Get contribution of members per affiliation.

Parameters
  • header_fields (Indicate which Email header field to process) – (e.g. ‘from’, ‘reply-to’, ‘comments-to’). For a listserv mailing list the most representative header fields of senders and receivers are ‘from’ and ‘comments-to’ respectively.

  • per_domain

  • return_msg_counts (If 'True', return # of messages per localpart.) –

get_localpartscount(header_fields: List[str], per_domain: bool = False, per_year: bool = False) → dict
Parameters
  • header_fields (Indicate which Email header field to process) – (e.g. ‘from’, ‘reply-to’, ‘comments-to’). For a listserv mailing list the most representative header fields of senders and receivers are ‘from’ and ‘comments-to’ respectively.

  • per_domain (Aggregate results for each domain.) –

  • per_year (Aggregate results for each year.) –

get_messagescount(header_fields: Optional[List[str]] = None, per_address_field: Optional[str] = None, per_year: bool = False) → dict
Parameters
  • header_fields (Indicate which Email header field to process) – (e.g. ‘from’, ‘reply-to’, ‘comments-to’). For a listserv mailing list the most representative header fields of senders and receivers are ‘from’ and ‘comments-to’ respectively.

  • per_year (Aggregate results for each year.) –

get_messagescount_per_timezone(percentage: bool = False) → Dict[str, int]

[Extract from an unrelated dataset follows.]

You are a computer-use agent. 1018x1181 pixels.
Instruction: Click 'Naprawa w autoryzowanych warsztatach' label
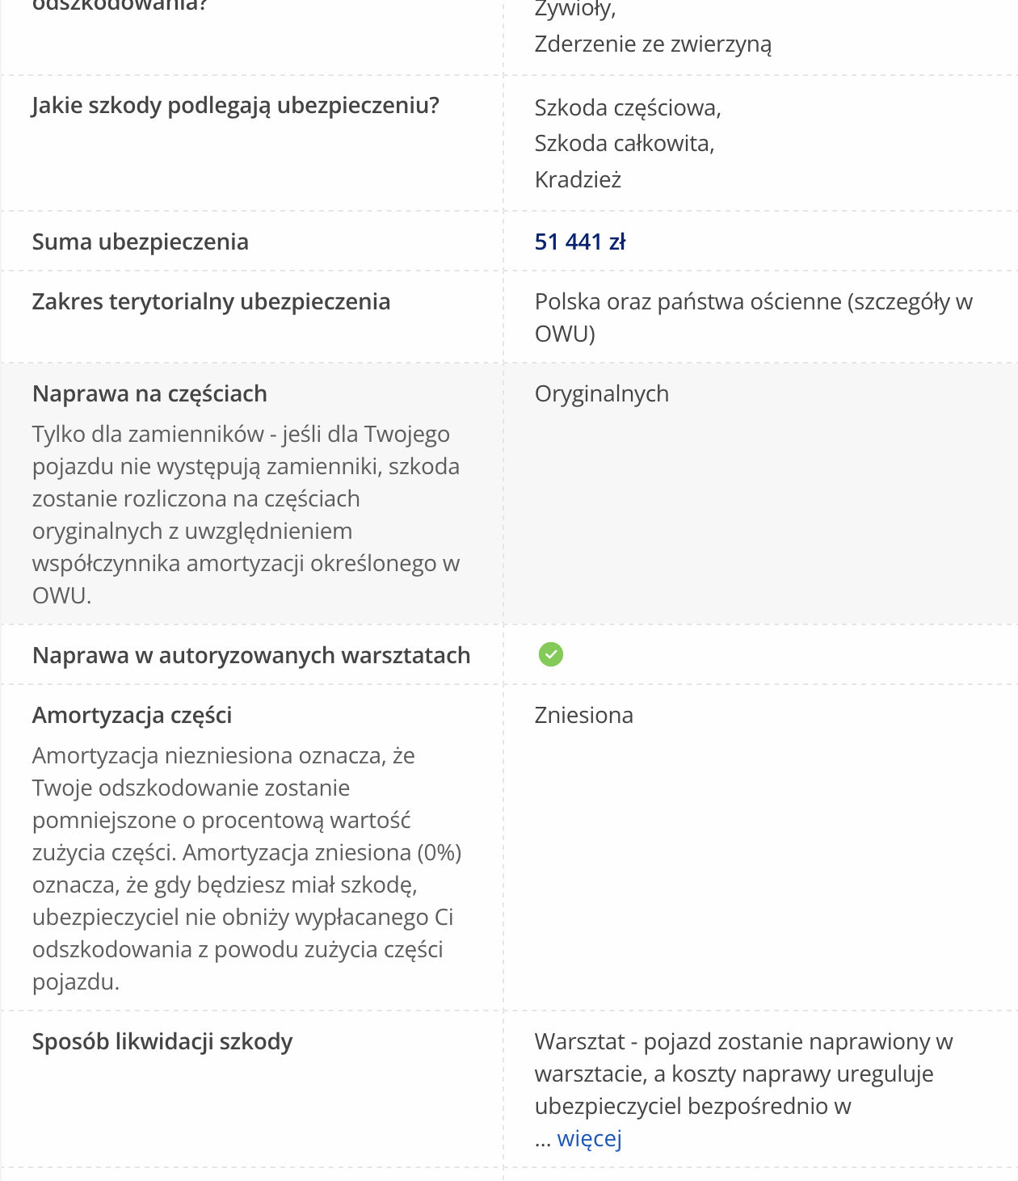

Get contribution of messages per time zone.

Parameters

percentage (Whether to return count of messages percentage w.r.t. total.) –

static get_name_localpart_domain(string: str) → tuple

Split an address field which has (ideally) a format as ‘Heinrich von Kleist <Heinrich.vonKleist@SELBST.org>’ into name, local-part, and domain. All strings are returned in lower case only to avoid duplicates.

Note

Test whether the incorporation of email.utils.parseaddr() can improve this function.

get_sender_receiver_dict(address_field: str = 'domain', entity_in_focus: Optional[list] = None, df: Optional[pandas.core.frame.DataFrame] = None) → Dict
Parameters
  • address_field

  • entity_in_focus (This can a list of domain names or localparts. If such) – a list is provided, the creaed dictionary will only contain their information.

Returns

  • Nested dictionary with first layer the ‘from’ domain keys and

  • the second layer the ‘comments-to’ domain keys with the

  • integer indicating the number of messages between them.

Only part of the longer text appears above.